Current limitation as I see it
So I have been experimenting quite a bit with LLMs recently (see my other posts, especially /state-of-ai-assisted-workflows-october-2025/) and dedicated some serious amount of effort to play around with the tech to both learn more but also to build an intuition for what it is and what it can do well etc. This has led me to having a realisation or an idea, that I’m sure is not unique but I have not seen much about it being mentioned yet. The idea is that our current LLMs are being bottlenecked, leaving performance on the table, by the interfaces we have when using them. Mostly our interactions with these models are through a chat interface and that forces linearity which also makes context pollution the huge problem it currently is.
An adjacent contributor to this problem is the fact that the “tests” or benchmarks that are used to evaluate these models reward guessing when not knowing. It’s like most tests in school, if you are wrong you don’t lose points, but if you guess and it’s the correct answer you get the reward. In such an environment we are selecting for models that guess when uncertain. Now if that is good or bad, I can see how one can argue for both, but it’s important to recognize this I think.

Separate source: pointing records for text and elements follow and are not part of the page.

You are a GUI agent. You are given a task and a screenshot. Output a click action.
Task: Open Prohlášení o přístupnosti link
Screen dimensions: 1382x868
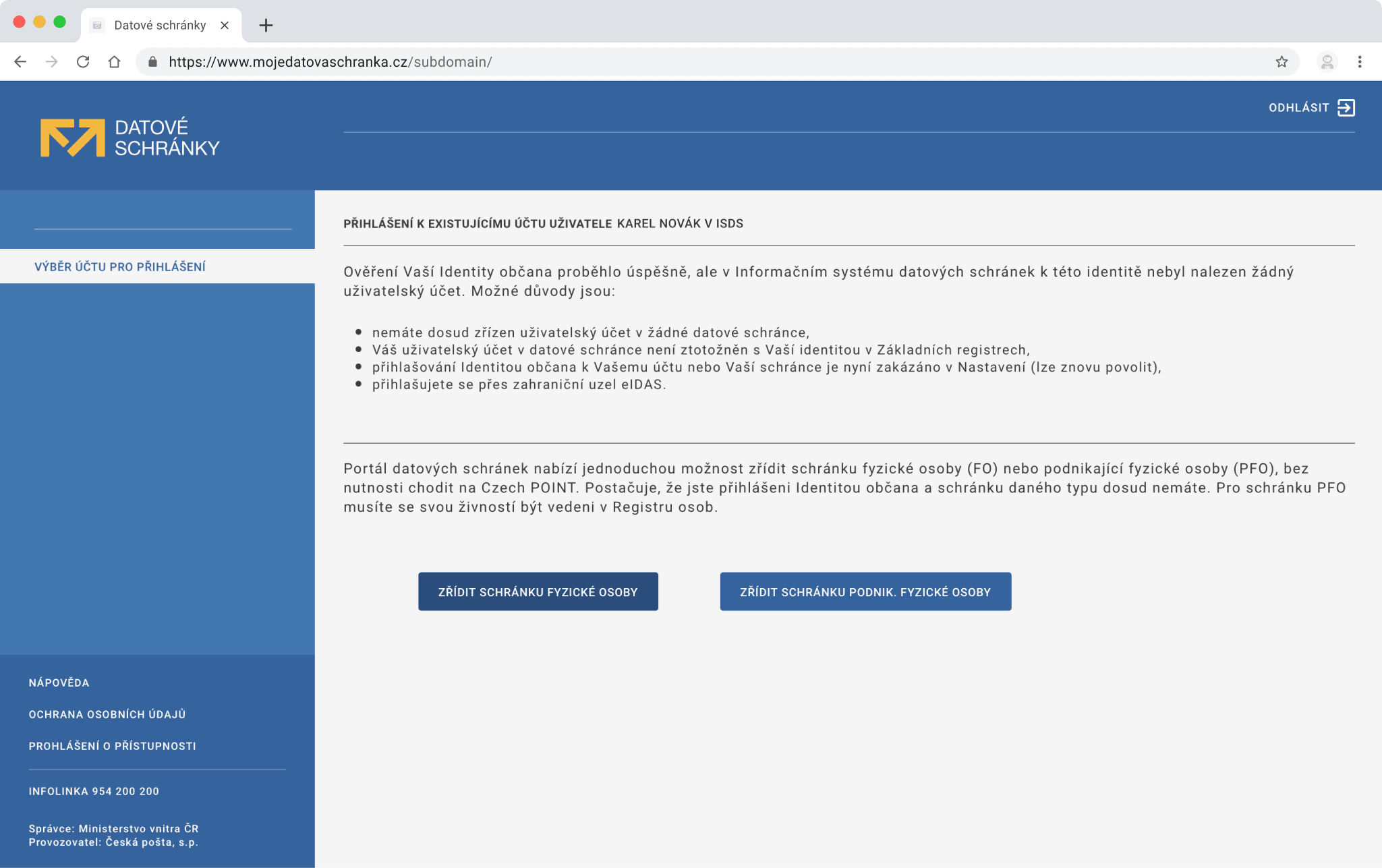(x=112, y=746)
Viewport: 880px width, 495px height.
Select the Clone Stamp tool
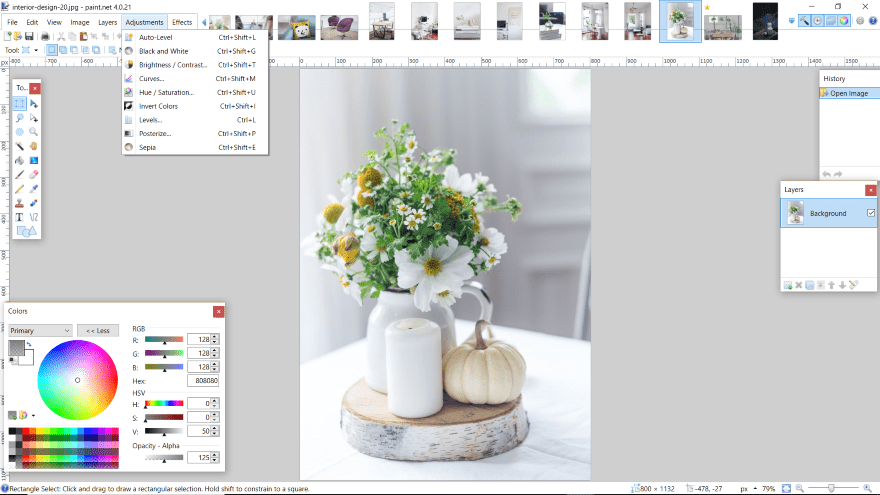(19, 202)
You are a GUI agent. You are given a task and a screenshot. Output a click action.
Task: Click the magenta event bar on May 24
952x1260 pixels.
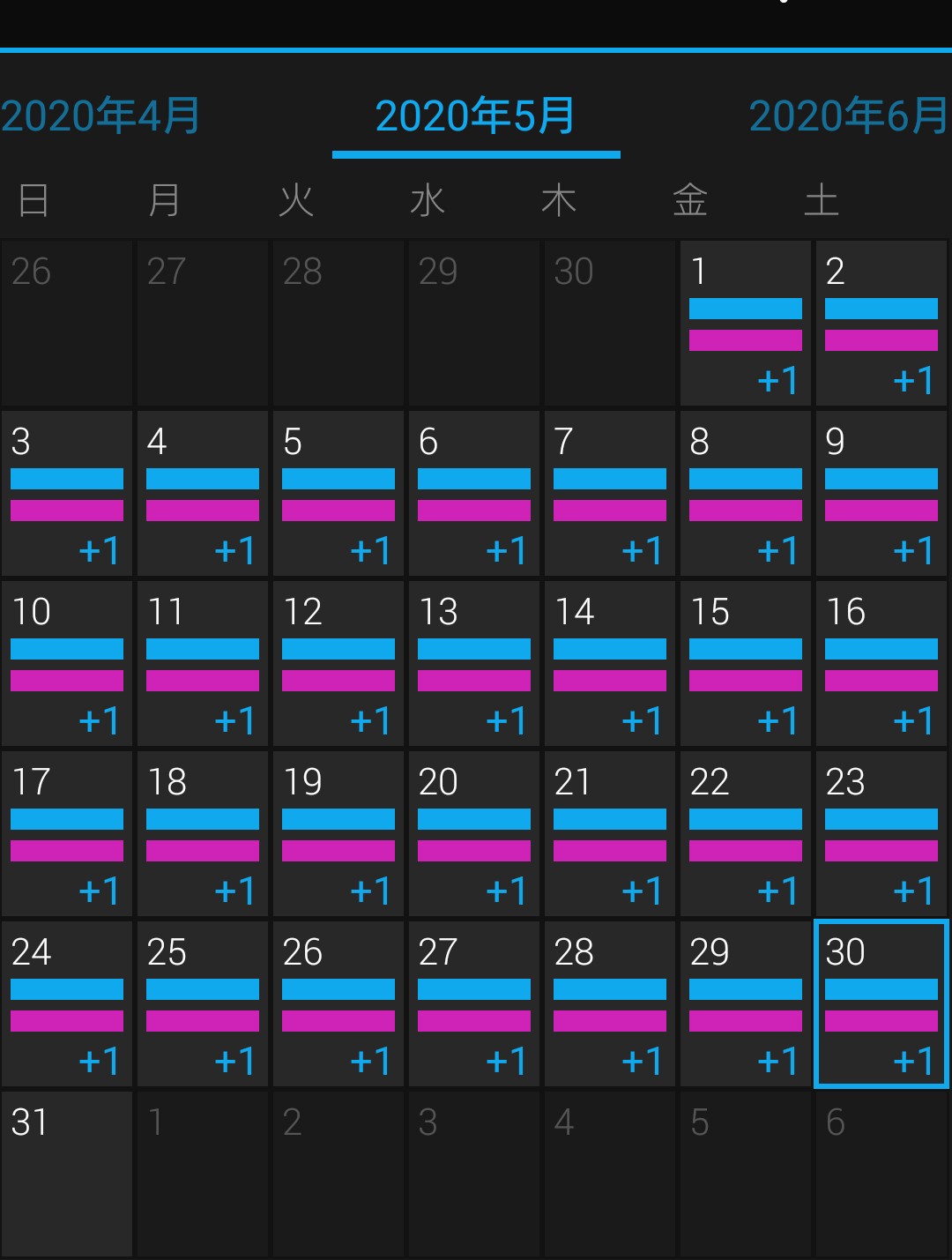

Because all the current solutions to deal with this problem are in some sense also trying to impose guardrails to make a non-deterministic system behave deterministically.
Current problem with existing solutions
I view most of the current solutions such as swarms of subagents, Spec-kit, openspec and other SDD frameworks and .md files such as cursor rules as band-aid solutions to the underlying problem.
These approaches are essentially trying to do context management. Their whole idea is to get the LLM to deterministically output something that follows some set of rules and preferably those rules should be shareable to replicate the state of the model that best aligns with whatever it is that is trying to be achieved.
But they are not able to fulfill that promise consistently in most cases. I think it’s because the tools given, i.e. just using text and natural language, are not powerful enough.
The idea proposal for a possible solution
We need to move away from having these linear interfaces where we have prompt -> LLM output -> prompt etc, then for a new feature or slightly different topic we create a new session starting from scratch and again the linear chain.
Instead, if we think of each state as a node in a tree structure then we can branch off from current state, do some things, evaluate and only bring it back to the main branch if deemed useful by a human. This means that we should not think in terms of sharing a bunch of text files but rather be able to share the entire state.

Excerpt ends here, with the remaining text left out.